How to run a long task until it ends ?

137 views
Skip to first unread message

nilsl...@gmail.com

unread,
Jun 23, 2015, 2:31:59 PM6/23/15
to google-a...@googlegroups.com
Hi everybody,
I have a long task to run under my App Engine application with a lot of computing. But after a while running the task (~2 minutes), it stops and just retries. Obviously, my task restarts from the beginning and cannot end.
I would like to configure App Engine to run the task until it is finished. I've heard about a 10 minutes limit for the tasks. I guess it should be enough if it didn't retries everytime.
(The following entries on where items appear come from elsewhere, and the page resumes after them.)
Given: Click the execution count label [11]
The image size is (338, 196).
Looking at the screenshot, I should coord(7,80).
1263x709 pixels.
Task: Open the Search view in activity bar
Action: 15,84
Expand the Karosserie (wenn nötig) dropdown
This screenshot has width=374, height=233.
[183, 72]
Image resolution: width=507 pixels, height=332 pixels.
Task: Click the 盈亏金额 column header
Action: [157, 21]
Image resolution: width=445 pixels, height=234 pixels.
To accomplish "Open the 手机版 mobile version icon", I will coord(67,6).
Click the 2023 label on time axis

My source code is (hopefully) freely available here : https://github.com/gilbsgilbs/freemobilenetstat-gae . The two tasks under src/main/java/org/pixmob/freemobile/netstat/gae/web/task are problematic (since it computes a lot of data). They are pushed the the queue from a cron under src/main/java/org/pixmob/freemobile/netstat/gae/web/cron/CronServlet.java.
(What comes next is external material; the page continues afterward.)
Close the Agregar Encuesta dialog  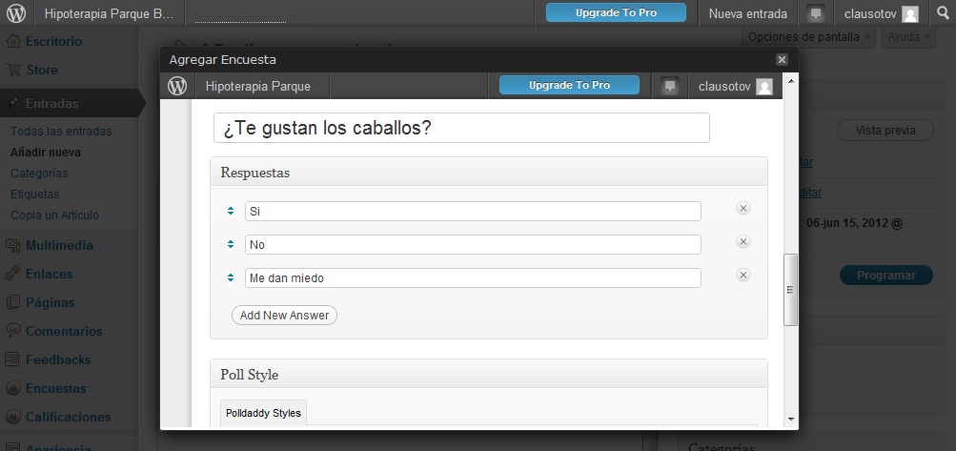782,59
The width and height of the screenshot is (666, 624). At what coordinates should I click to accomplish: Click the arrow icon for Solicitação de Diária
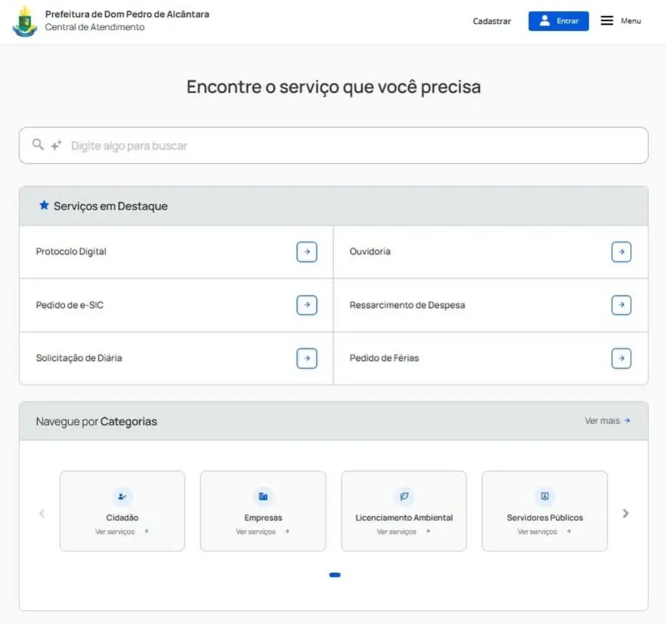pyautogui.click(x=306, y=358)
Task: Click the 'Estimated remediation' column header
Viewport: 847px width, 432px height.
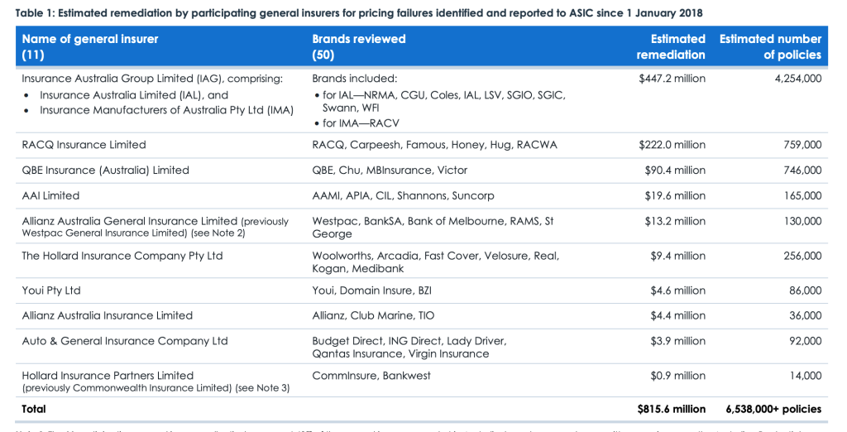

Note that I'm really new to App Engine and that my code might not be optimal. I'm not sure of the exact issue and maybe it is just a memory overflow (which I wouldn't known how to fix).

Thank you !
G.

Chad Vincent

unread,
Jun 23, 2015, 7:00:49 PM6/23/15
to google-a...@googlegroups.com
What are you getting in your logs?  Any uncaught exceptions?

You might want to add some debug logging statements and lower the logging level for a while to see what is happening.  You do get 10 minutes for queries from the TaskQueue, so it isn't a timeout issue.

nilsl...@gmail.com

unread,
Jun 24, 2015, 2:48:07 AM6/24/15
to google-a...@googlegroups.com
Thank you for answering me.

Here is the only log I'm getting :
/task/update-known-devices 500 151600ms 0kb AppEngine-Google; (+http://code.google.com/appengine) module=default version=dev
  1. 0.1.0.2 - - [23/Jun/2015:23:23:07 -0700] "POST /task/update-known-devices HTTP/1.1" 500 0 "http://freemobile-netstat.appspot.com/cron/update-known-devices" "AppEngine-Google; (+http://code.google.com/appengine)" "freemobile-netstat.appspot.com" ms=151600 cpu_ms=3530 queue_name=update-queue task_name=81805458203132447311 exit_code=202 app_engine_release=1.9.22 trace_id=b86eb2915714ad73aae5f54bfbef746d instance=00c61b117c5b3b509e154cd4930e3af3083a8a68
  2. E2015-06-24 08:23:07.492
    A problem was encountered with the process that handled this request, causing it to exit. This is likely to cause a new process to be used for the next request to your application. (Error code 202)
This log appears for each retry (around 3 times per task).

G.

Chad Vincent

unread,
Jun 24, 2015, 4:30:38 PM6/24/15
to google-a...@googlegroups.com
Then I would definitely add more logging so you can see what is and is not getting done before the instance bails.

nilsl...@gmail.com

unread,
Jun 24, 2015, 4:54:19 PM6/24/15
to google-a...@googlegroups.com
Thank you Chad Vincent for your answer.

I added some logging, but it didn't gave me more relevant information. Everything is running fine until the "unexplainable" failure. Therefore, I guess that it is related to a memory issue. It retrieves data and caches until the memory is full and then crashes.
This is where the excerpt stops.